Comme le cadre législatif actuel des accès et interceptions administratives, le projet de loi échoue à mettre en place des garde-fous efficaces concernant les personnes dépositaires d’un secret professionnel comme les avocats ou les journalistes, ce qui contraste grandement avec les mesures encadrées par le code de procédure pénale.
Or, ces manquements sont d’autant plus graves que les techniques de renseignement prévues peuvent s’avérer plus intrusives encore que des mesures de perquisition par exemple.

Elargissement des mesures et techniques de renseignement (articles 1, 2 et 3 du projet)

D’inspiration anglo-saxonne, le projet de loi fait l’objet de vives critiques par l’extension des finalités déjà très vastes, des moyens mis en oeuvre et de la liste des services pouvant être autorisés pour le recueil de renseignement (notamment DGSE, DSPD et DRM, DGSI, Tracfin et DNRED, mais la liste pourra être allongée par décret).

En effet, tandis que la lutte contre le terrorisme est mise en avant, les techniques de renseignement pourront être mises en oeuvre pour des finalités complètement étrangères au terrorisme.

Parmi les techniques de renseignement retenues, certaines innovent dans l’intrusion majeure qu’elles constituent dans la vie privée des personnes qui en font l’objet. (Voir ci-dessous). A cet égard, la CNIL a émis de nombreuses critiques du projet.

Enfin, il faut noter que le projet de loi définit des durées de conservation des données accédées ou des renseignements recueillis à partir de ces données particulièrement généreux.

Par exemple, les données techniques de connexion pourront être conservées 5 ans (contre 3 auparavant) et les renseignements recueillis ne sont détruits que lorsqu’ils ne servent plus la finalité qui les a motivés.
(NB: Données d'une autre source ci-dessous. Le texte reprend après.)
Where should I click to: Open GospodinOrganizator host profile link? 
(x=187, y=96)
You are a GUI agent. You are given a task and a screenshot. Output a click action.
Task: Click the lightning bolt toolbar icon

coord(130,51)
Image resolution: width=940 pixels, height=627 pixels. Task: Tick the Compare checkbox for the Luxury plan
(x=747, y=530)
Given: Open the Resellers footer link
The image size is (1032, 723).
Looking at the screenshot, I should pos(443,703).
On note également que pour les données ou les correspondances chiffrées, les délais ne courent pas pour les besoins de l’analyse technique ce qui signifie que ces données, et les métadonnées associées, pourront être gardées indéfiniment jusqu’à ce que les techniques de déchiffrement prennent le dessus.
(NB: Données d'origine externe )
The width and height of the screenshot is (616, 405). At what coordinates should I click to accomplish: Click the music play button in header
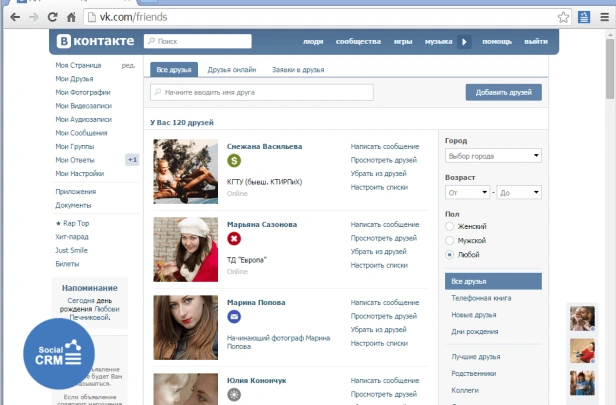[x=464, y=42]
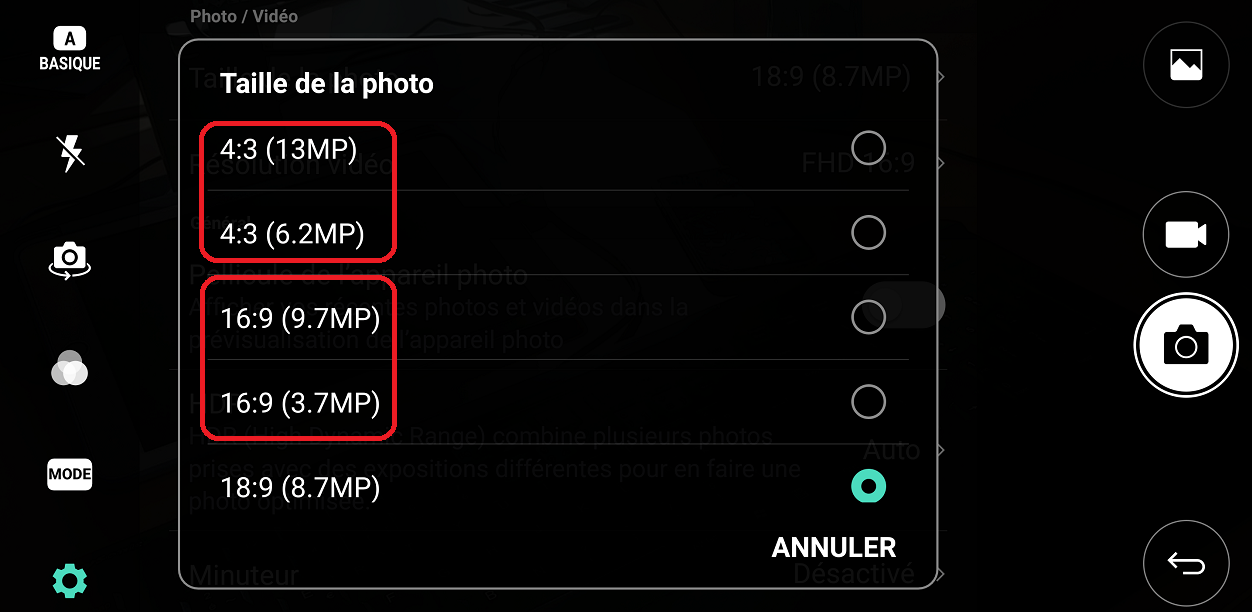Screen dimensions: 1252x612
Task: Tap the BASIQUE auto mode icon
Action: [x=70, y=50]
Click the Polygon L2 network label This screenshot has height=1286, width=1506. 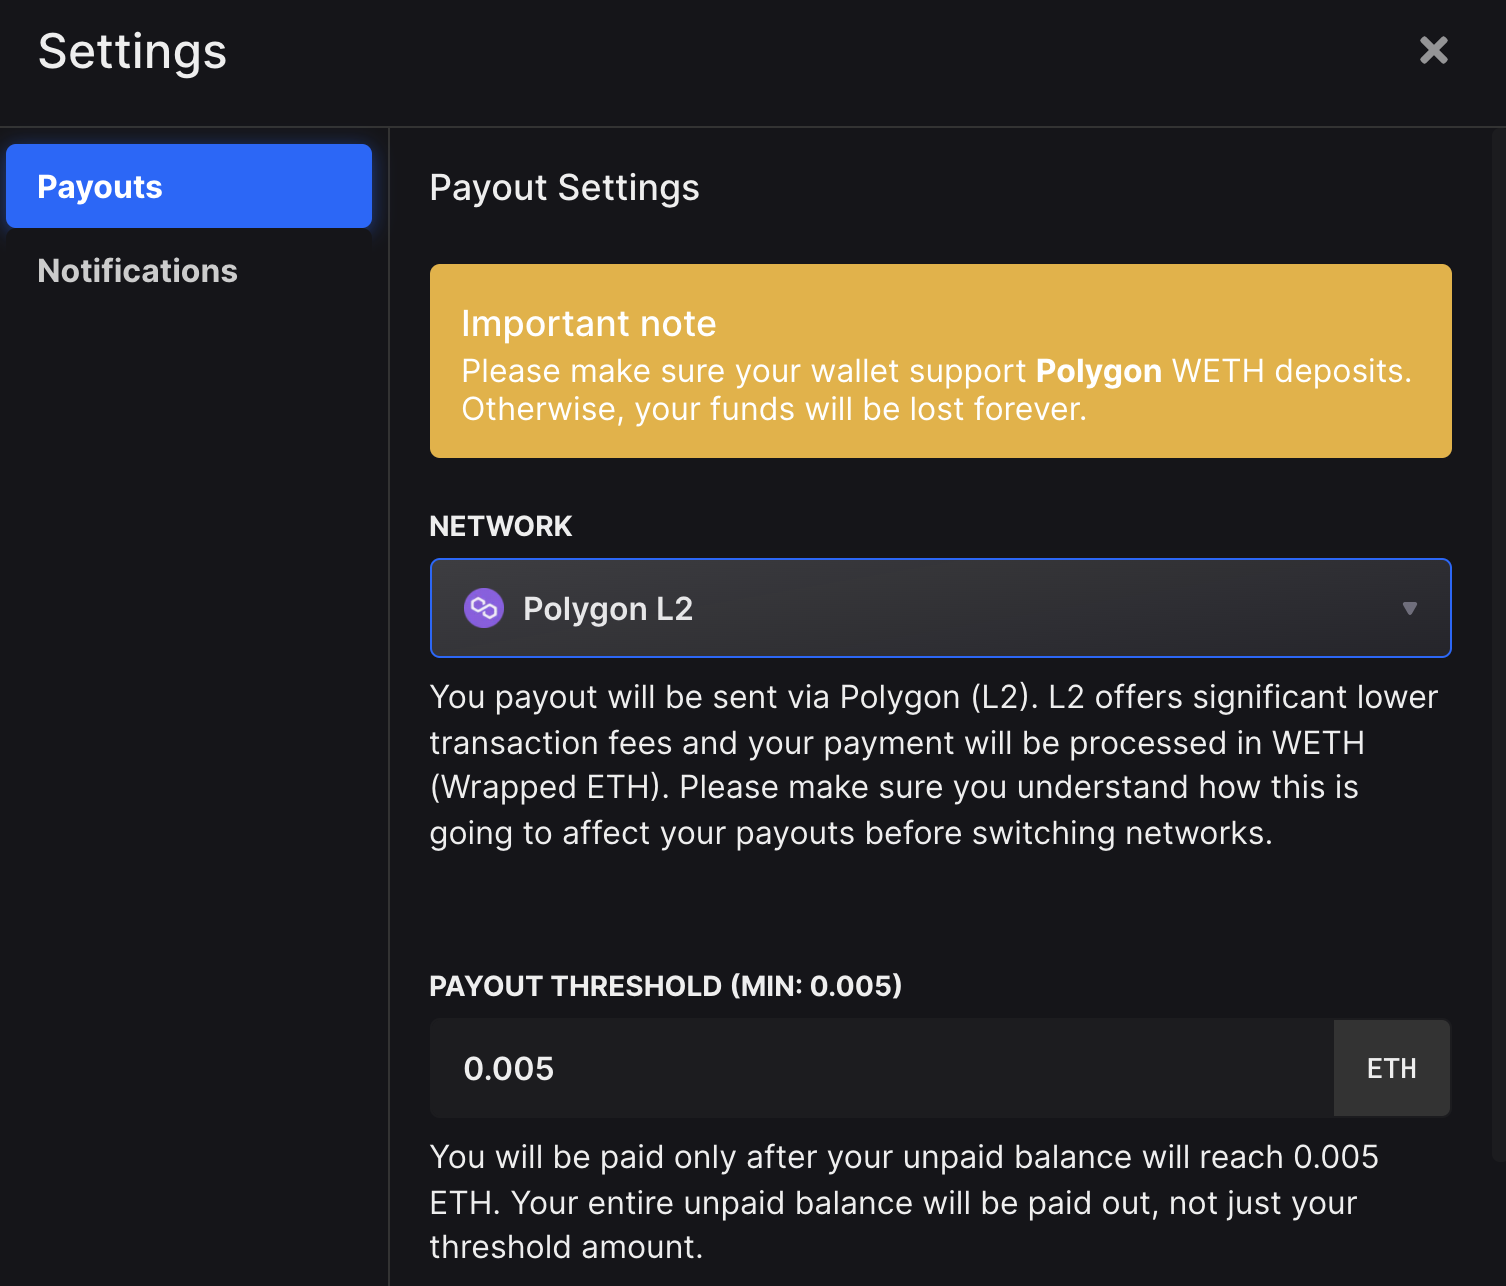608,608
L’arsenal des techniques de renseignement.

Les articles 2 et 3 du projet de loi consacreraient un titre V du livre VIII du code de la sécurité intérieure aux techniques de recueil du renseignement.

1. Les accès aux données techniques de connexion et de localisation: Les techniques dont disposent les services sont élargies, notamment pour les besoins de la prévention du terrorisme la possibilité d’imposer aux opérateurs la mise en oeuvre sur leurs réseaux d’un «dispositif destiné à révéler, sur la seule base de traitements automatisés […], une menace terroriste» (nouvel article L. 851-4 du CSI). Les opposants au projet parlent de «surveillance algorithmique» ou de «boîtes noires chez les opérateurs».
Par ailleurs, le projet de loi prévoit de nouvelles sanctions contre les intermédiaires techniques, ayant pour objectif de forcer leur coopération notamment pour la mise en oeuvre de mesures destinées à contourner le chiffrement, contribuant ainsi à affaiblir la sécurité informatique de tous.
L’utilisation d’un dispositif technique permettant la localisation en temps réel d’une personne, d’un véhicule ou d’un objet est désormais possible pour l’ensemble des finalités des techniques de renseignement. En cas d’urgence, l’utilisation d’un tel dispositif n’est pas soumise à une autorisation préalable (n. art. L. 851-6 du CSI).

2. Les interceptions de sécurité concernent également les «personnes appartenant à l’entourage de la personne visée […] susceptibles de jouer un rôle d’intermédiaire, volontaire ou non [ou] de fournir des informations».

3. La localisation, la sonorisation de certains lieux et véhicules, la captation d’images et de données informatiques, permet notamment l’introduction dans des lieux privés et la captation de paroles mêmes prononcées à titre confidentiel.

4. Les mesures de surveillance internationale, auxquelles un régime propre est consacré et précisé par décret en Conseil d’Etat (notamment décret non publié).

Compte-tenu de la procédure d’examen en urgence du Parlement, le projet ne fera l’objet que d’une seule lecture à l’Assemblée nationale et au Sénat. Il est d’ores et déjà impératif de faire part de cette critique et d’exiger la sauvegarde des libertés individuelles.